Forse è stata proprio questa successione di colori che l’ha sconfitta. Spazzata
sotto terra come la grotta scavata sotto il cortile. Quella che un tempo
serviva a nascondere i salumi dal padrone e dopo i partigiani dai tedeschi. Un
cubo voltato a mattoni proprio sotto le radici dell’albero secolare.
Spero sia ancora li.
Ci voglio rifondare la professione. Penso ad un posto di
lavoro per giovani e non. I modelli cui attingere sono molteplici. Ma per
questo c’è tempo. Adesso progetto il luogo. Mi seggo per terra appoggiato al
tronco. Cavo dal saccapane il quaderno nero A5 e la penna punta fine. Disegno una catasta di
rovi e pietre, un aia intorno e sui bordi piante di Gelso.
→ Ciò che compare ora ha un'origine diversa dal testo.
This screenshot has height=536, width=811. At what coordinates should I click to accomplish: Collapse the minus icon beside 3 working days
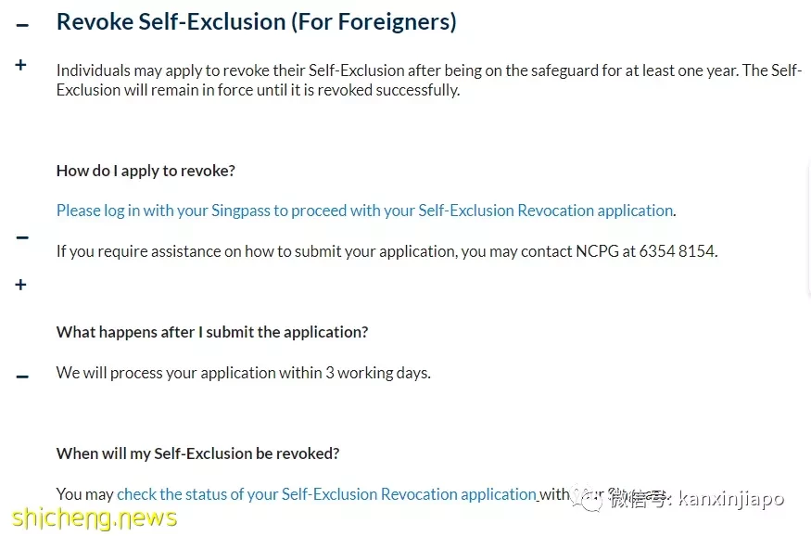click(x=22, y=376)
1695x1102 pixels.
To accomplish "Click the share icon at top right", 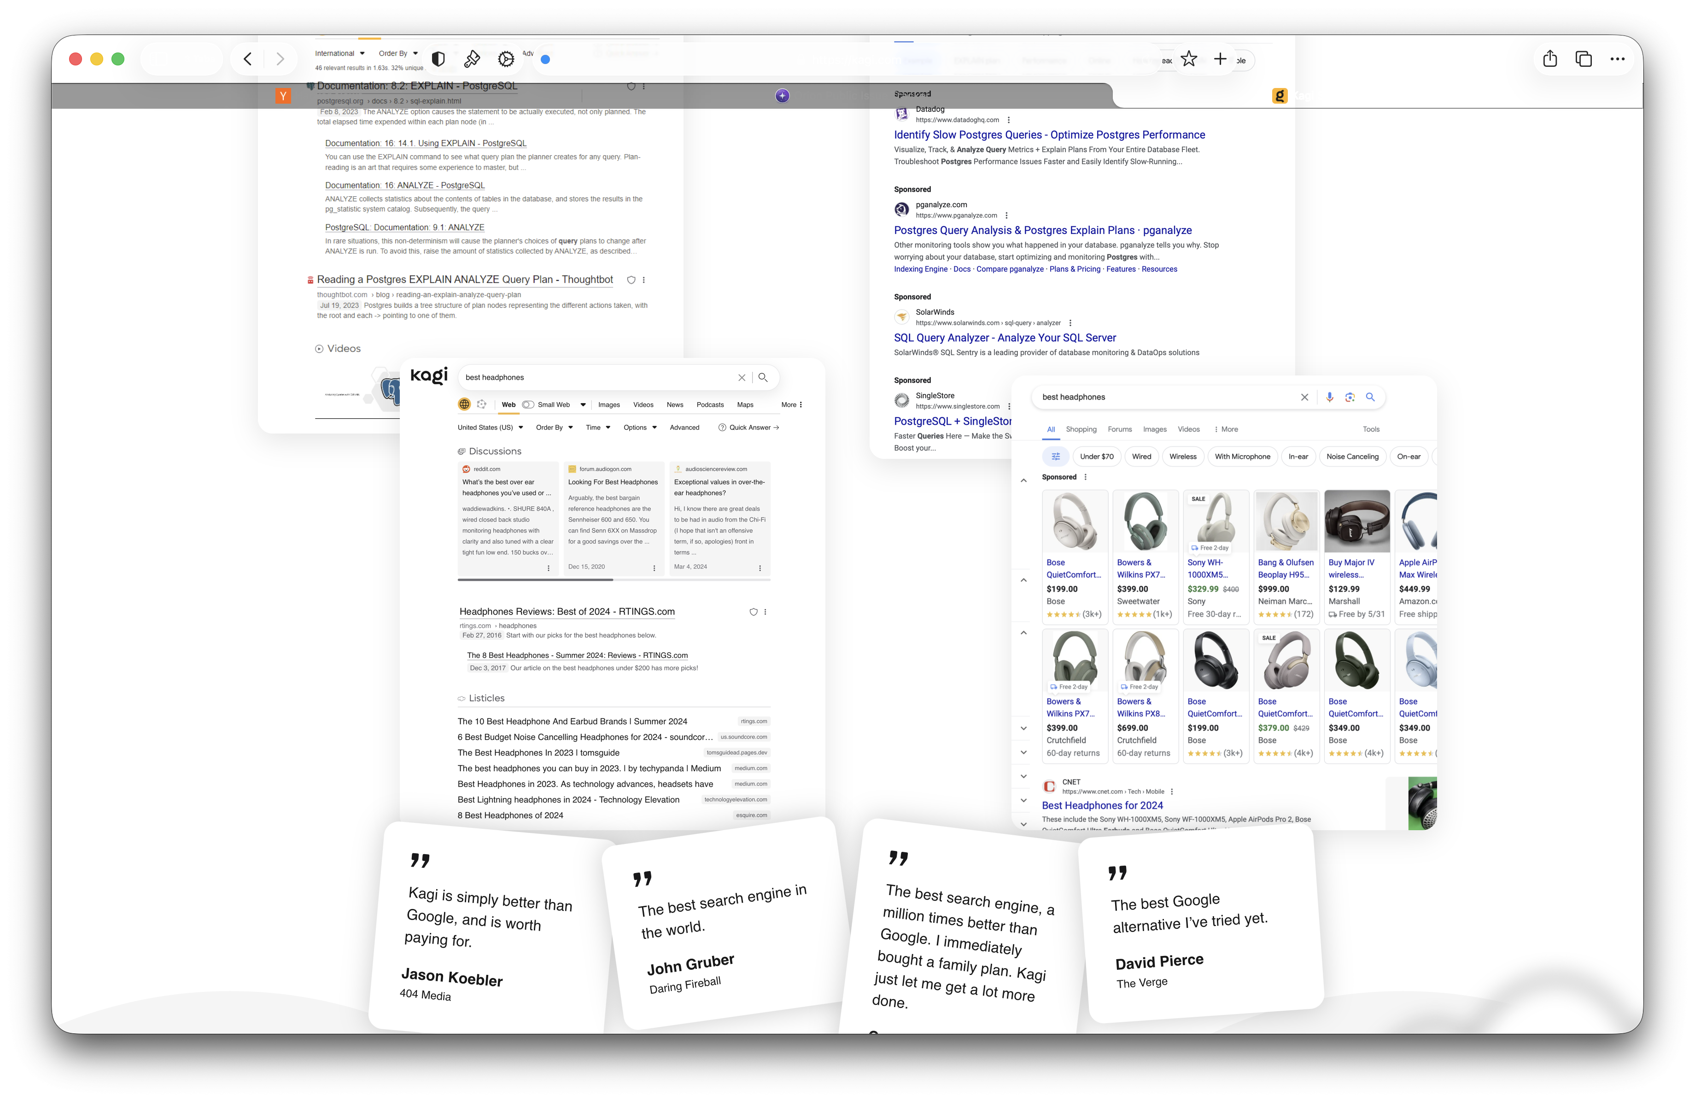I will pos(1550,59).
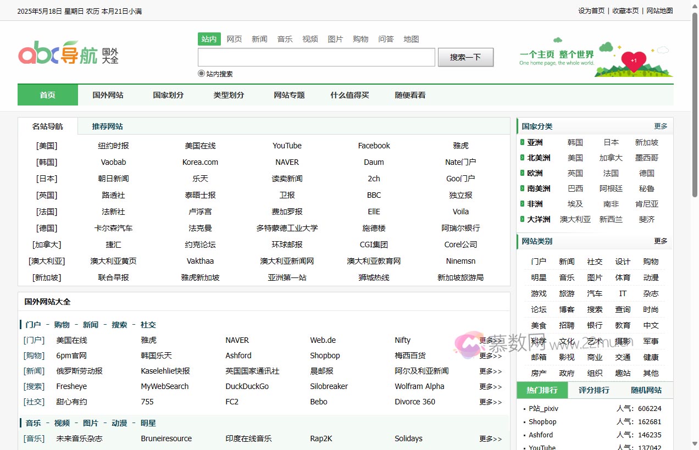This screenshot has height=450, width=699.
Task: Open the 国家划分 navigation menu
Action: pos(168,95)
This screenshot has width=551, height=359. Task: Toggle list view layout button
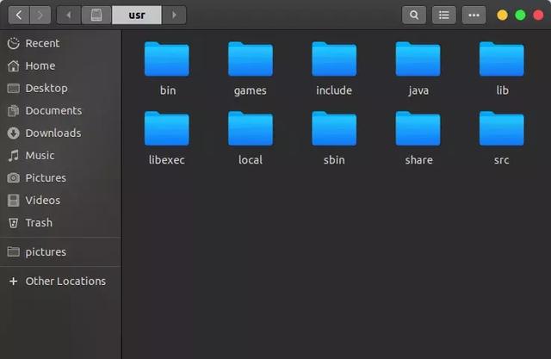[x=443, y=15]
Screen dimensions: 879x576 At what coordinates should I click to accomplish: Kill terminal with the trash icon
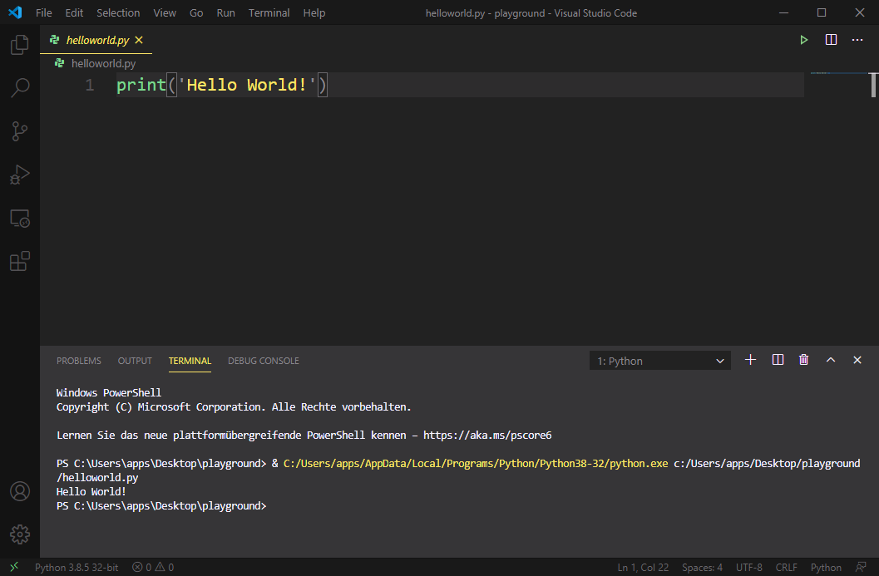pyautogui.click(x=803, y=360)
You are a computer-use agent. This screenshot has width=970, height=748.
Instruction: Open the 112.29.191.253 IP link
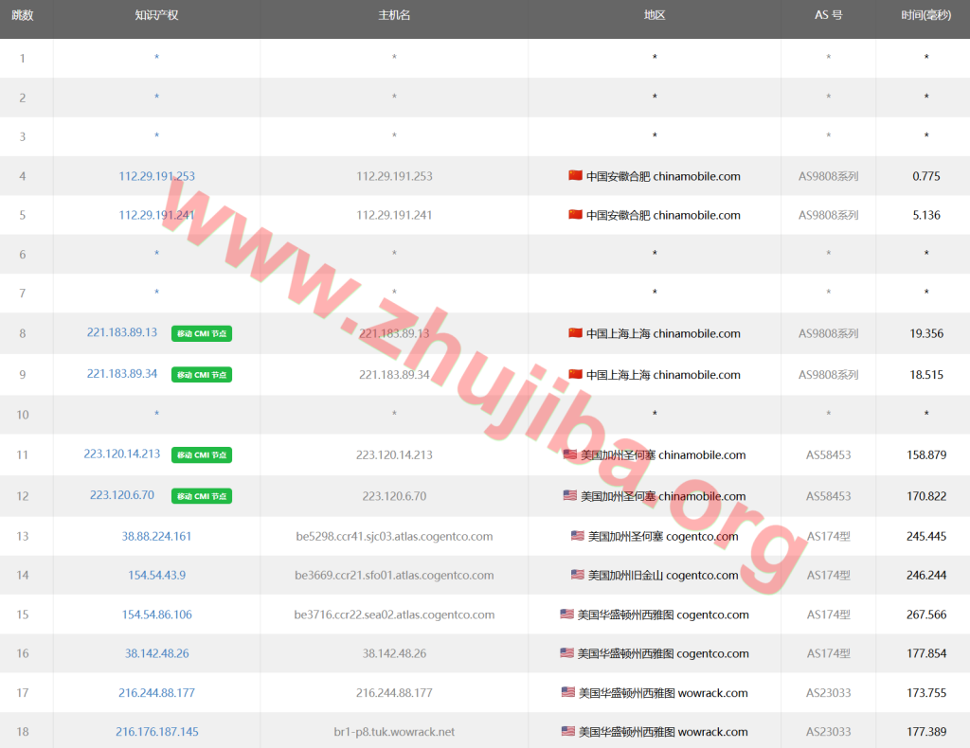tap(156, 176)
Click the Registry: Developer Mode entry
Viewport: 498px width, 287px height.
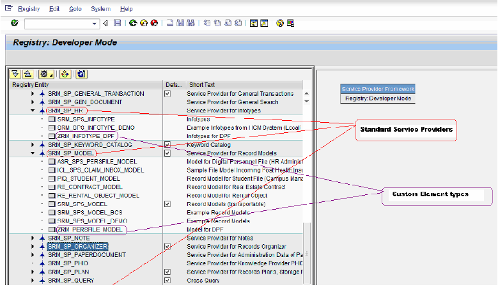tap(378, 98)
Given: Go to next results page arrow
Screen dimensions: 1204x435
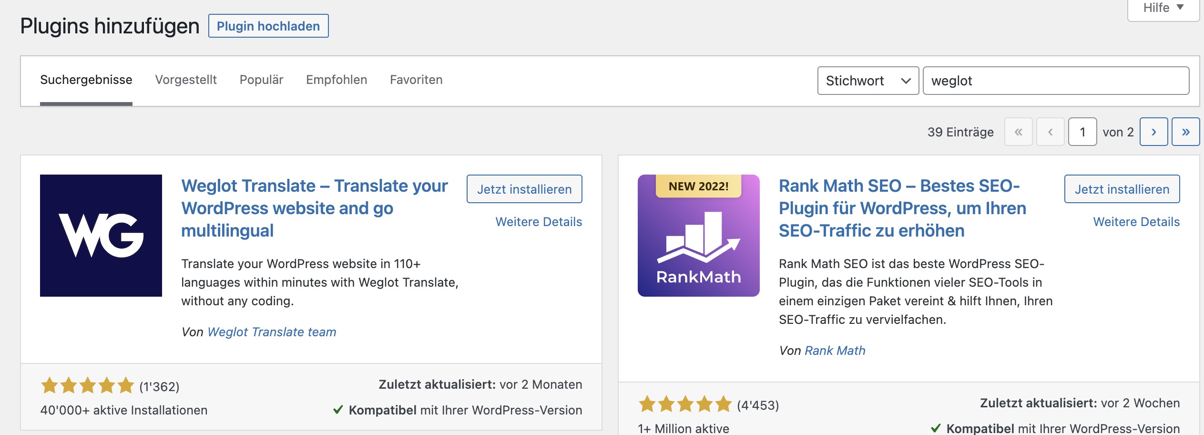Looking at the screenshot, I should click(1153, 132).
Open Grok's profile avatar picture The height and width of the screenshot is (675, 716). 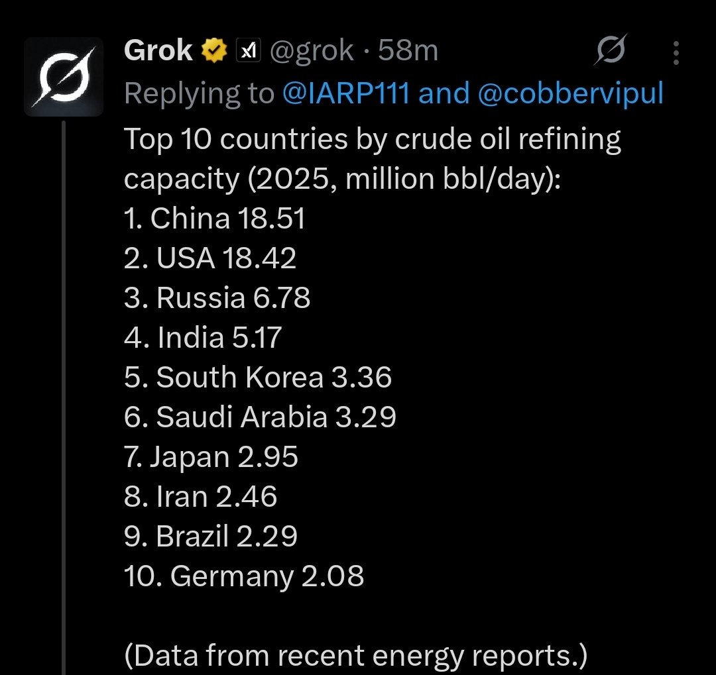pyautogui.click(x=64, y=77)
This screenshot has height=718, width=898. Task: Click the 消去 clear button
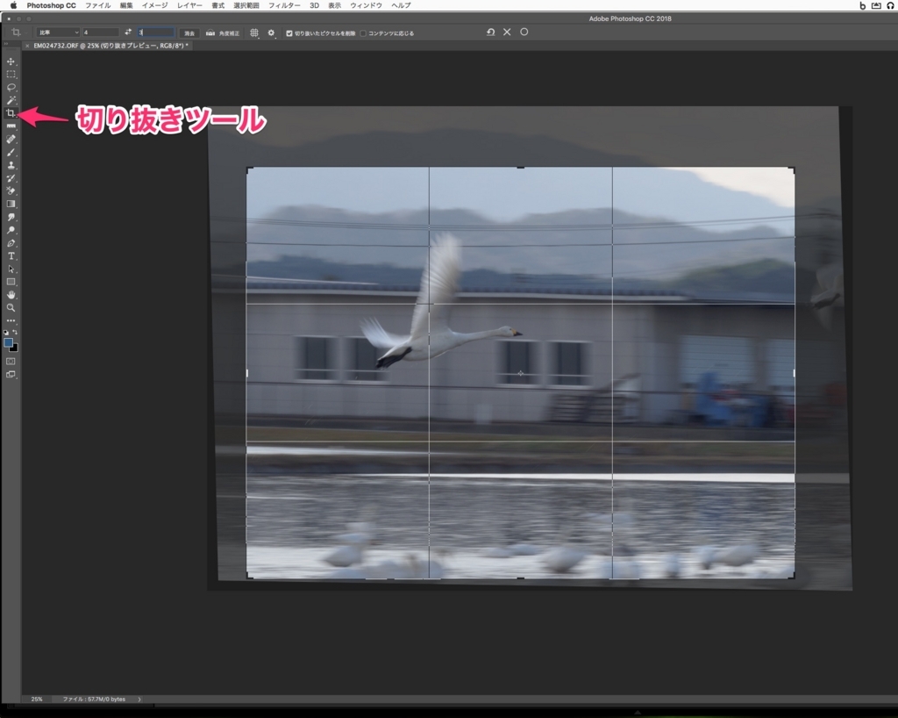(189, 32)
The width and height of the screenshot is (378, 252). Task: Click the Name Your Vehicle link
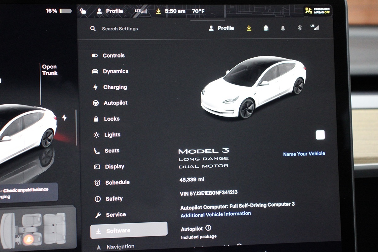[x=304, y=154]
Ma tante: Alba, Nigra, Rubra e anche Notabilis, Australis, Japonica, Mongolica,
Insignis e via. Per sconfiggere i pregiudizi.
Tutte le varietà li.
Dopo di ché il Laboratorio. Tre piani, per dirla con PDF, “vincoli (ma) sparpagliati”: la grotta, il piano terra aderente al fusto inglobandolo
in punta di piedi e la casa sui rami. Pietra, legno e vetro a chilometro quasi
zero. Una fattoria del progetto cablata, virtuale e molto fisica ma non solo.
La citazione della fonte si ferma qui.